Recorded data Start Marker

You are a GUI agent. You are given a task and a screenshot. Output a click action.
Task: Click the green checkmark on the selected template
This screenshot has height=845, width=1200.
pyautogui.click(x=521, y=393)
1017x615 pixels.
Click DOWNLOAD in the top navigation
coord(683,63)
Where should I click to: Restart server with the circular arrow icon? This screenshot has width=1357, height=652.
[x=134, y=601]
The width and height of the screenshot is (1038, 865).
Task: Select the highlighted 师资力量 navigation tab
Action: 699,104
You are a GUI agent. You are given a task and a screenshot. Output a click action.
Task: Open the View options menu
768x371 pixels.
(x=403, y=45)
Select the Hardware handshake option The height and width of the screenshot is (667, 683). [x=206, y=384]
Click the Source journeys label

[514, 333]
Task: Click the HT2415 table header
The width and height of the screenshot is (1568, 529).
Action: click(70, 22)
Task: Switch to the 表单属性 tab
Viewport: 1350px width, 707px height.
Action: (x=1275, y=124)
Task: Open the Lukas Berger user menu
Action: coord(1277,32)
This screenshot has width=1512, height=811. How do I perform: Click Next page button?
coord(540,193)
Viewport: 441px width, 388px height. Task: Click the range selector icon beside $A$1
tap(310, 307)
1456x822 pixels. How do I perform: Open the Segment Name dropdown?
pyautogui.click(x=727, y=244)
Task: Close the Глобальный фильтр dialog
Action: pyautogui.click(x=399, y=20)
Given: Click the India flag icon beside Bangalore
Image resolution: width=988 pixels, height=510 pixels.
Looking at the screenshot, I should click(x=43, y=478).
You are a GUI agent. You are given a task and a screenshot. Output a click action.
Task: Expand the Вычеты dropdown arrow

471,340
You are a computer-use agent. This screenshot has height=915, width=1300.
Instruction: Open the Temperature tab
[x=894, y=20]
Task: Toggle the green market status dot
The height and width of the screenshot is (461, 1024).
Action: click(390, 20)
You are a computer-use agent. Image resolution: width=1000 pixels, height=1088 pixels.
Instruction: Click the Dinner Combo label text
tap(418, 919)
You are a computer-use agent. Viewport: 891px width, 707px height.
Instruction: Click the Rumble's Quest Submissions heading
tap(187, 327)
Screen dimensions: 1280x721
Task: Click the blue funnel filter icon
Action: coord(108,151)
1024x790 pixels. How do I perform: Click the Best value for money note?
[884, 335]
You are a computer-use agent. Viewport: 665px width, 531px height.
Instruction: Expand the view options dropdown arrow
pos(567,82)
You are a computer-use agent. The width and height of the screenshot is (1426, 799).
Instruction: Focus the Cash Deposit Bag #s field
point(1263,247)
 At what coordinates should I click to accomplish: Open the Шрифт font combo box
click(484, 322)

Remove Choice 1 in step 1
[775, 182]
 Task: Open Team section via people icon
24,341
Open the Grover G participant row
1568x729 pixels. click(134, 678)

Recorded data End Marker

--- Work order ---
Output the line holding "You are a computer-use agent. Viewport: 891px", then every later line through the end of the records above, exactly as given and nothing else.

--- Written solution ---
You are a computer-use agent. Viewport: 891px width, 707px height.
Instruction: Click the Rumble's Quest Submissions heading
tap(187, 327)
Screen dimensions: 1280x721
Task: Click the blue funnel filter icon
Action: coord(108,151)
1024x790 pixels. How do I perform: Click the Best value for money note?
[884, 335]
You are a computer-use agent. Viewport: 665px width, 531px height.
Instruction: Expand the view options dropdown arrow
pos(567,82)
You are a computer-use agent. The width and height of the screenshot is (1426, 799).
Instruction: Focus the Cash Deposit Bag #s field
point(1263,247)
 At what coordinates should I click to accomplish: Open the Шрифт font combo box
click(484, 322)

Remove Choice 1 in step 1
[775, 182]
 Task: Open Team section via people icon
24,341
Open the Grover G participant row
1568x729 pixels. click(134, 678)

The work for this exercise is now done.